:: Your task ::
How many lines in the data that follows contain the word "Download"? Only that number is needed.

[Stored records]
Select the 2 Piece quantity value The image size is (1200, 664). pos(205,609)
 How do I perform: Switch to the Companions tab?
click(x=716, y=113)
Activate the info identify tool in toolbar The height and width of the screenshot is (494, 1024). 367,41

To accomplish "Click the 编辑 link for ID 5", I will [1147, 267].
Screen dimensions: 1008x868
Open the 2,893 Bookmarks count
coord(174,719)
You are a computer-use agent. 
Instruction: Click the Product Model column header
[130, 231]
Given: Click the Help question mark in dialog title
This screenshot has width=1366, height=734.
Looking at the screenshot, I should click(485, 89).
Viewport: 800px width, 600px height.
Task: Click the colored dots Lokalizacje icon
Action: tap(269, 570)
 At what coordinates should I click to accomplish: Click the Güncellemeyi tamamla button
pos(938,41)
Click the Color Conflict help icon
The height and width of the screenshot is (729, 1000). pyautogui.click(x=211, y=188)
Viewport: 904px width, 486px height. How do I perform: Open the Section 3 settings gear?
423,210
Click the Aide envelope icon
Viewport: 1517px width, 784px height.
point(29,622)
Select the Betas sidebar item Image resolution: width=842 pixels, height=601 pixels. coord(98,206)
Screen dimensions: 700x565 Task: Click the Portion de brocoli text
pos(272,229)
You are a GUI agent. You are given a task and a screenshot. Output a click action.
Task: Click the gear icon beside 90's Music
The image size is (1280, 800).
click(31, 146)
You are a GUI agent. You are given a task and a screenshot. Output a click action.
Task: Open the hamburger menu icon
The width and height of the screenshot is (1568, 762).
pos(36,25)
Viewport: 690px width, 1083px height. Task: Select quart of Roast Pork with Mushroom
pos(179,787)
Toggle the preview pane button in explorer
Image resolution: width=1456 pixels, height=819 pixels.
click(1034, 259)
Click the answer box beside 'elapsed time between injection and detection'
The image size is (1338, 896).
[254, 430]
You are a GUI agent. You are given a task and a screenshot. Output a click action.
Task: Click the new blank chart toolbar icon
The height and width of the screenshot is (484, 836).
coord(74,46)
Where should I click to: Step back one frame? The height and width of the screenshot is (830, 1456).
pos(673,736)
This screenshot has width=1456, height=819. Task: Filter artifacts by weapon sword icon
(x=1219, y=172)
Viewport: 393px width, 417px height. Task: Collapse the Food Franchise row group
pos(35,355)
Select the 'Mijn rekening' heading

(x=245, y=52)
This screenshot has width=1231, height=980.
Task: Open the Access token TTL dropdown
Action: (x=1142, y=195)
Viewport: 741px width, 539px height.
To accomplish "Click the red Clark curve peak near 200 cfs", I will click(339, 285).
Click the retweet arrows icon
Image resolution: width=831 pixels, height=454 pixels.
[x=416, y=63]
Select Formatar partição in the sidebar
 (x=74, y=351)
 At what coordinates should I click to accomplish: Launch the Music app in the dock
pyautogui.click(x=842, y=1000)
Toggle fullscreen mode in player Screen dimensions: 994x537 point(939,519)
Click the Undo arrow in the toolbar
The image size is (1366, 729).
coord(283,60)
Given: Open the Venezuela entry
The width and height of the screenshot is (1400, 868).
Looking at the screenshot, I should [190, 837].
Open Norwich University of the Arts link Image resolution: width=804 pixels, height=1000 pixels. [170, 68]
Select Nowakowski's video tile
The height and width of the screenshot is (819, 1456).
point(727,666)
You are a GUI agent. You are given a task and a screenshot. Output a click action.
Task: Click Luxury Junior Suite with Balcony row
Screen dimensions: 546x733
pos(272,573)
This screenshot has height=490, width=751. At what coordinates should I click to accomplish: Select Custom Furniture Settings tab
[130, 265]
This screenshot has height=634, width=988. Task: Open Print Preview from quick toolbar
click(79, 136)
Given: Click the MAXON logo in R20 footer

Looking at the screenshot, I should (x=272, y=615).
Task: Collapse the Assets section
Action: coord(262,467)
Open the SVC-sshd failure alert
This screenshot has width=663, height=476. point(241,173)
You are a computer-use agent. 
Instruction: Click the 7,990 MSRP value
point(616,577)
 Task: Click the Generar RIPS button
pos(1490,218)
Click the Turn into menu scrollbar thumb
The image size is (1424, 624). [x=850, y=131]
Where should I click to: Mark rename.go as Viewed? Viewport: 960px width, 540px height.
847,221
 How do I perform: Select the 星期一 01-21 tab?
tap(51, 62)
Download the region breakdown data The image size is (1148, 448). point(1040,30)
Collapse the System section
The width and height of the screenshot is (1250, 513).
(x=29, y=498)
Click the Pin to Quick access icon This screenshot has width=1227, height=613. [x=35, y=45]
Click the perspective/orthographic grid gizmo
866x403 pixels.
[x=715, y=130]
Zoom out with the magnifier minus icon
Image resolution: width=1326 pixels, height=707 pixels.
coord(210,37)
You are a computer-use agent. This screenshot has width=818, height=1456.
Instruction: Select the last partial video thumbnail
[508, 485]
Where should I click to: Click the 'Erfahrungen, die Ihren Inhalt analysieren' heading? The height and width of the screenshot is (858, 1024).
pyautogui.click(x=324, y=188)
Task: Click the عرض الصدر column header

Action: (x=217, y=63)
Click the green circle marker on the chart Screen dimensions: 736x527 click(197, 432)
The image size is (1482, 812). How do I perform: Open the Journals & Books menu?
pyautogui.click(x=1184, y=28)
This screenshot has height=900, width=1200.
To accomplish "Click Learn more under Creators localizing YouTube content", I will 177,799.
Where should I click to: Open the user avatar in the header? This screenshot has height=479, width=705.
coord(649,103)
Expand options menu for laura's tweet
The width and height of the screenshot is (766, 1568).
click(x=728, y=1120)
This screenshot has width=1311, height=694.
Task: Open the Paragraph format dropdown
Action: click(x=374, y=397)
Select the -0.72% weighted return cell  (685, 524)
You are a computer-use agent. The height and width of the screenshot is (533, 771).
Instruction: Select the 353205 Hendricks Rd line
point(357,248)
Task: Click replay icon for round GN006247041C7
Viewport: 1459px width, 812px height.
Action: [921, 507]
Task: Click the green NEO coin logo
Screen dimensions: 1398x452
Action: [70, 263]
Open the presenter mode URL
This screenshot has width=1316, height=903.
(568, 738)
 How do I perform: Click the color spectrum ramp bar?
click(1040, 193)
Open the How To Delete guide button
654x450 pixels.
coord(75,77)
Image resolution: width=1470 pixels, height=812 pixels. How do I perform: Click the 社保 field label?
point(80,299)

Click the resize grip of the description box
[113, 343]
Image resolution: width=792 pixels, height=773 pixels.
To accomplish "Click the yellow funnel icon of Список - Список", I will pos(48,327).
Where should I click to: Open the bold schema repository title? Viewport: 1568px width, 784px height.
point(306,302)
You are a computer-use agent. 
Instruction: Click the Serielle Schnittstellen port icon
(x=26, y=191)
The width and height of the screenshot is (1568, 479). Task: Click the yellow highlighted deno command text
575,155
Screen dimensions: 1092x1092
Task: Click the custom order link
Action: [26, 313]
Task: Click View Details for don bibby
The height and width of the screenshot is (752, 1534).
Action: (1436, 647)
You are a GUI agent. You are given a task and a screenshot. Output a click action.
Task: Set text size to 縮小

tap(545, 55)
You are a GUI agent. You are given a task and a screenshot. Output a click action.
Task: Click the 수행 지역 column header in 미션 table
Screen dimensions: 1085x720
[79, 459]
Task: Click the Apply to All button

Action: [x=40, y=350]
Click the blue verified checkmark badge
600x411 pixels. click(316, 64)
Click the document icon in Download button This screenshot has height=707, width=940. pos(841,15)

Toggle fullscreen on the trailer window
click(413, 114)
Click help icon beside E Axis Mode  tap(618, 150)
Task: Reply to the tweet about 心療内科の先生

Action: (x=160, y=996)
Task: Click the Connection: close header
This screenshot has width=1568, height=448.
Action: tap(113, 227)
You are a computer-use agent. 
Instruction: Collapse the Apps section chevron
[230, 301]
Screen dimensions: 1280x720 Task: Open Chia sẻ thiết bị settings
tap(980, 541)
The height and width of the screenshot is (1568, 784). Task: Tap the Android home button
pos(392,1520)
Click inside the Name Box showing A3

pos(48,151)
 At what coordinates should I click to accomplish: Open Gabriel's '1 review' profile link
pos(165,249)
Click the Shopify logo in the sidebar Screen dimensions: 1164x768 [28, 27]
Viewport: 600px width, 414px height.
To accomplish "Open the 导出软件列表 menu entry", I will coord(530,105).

:: Solution to the problem ::
2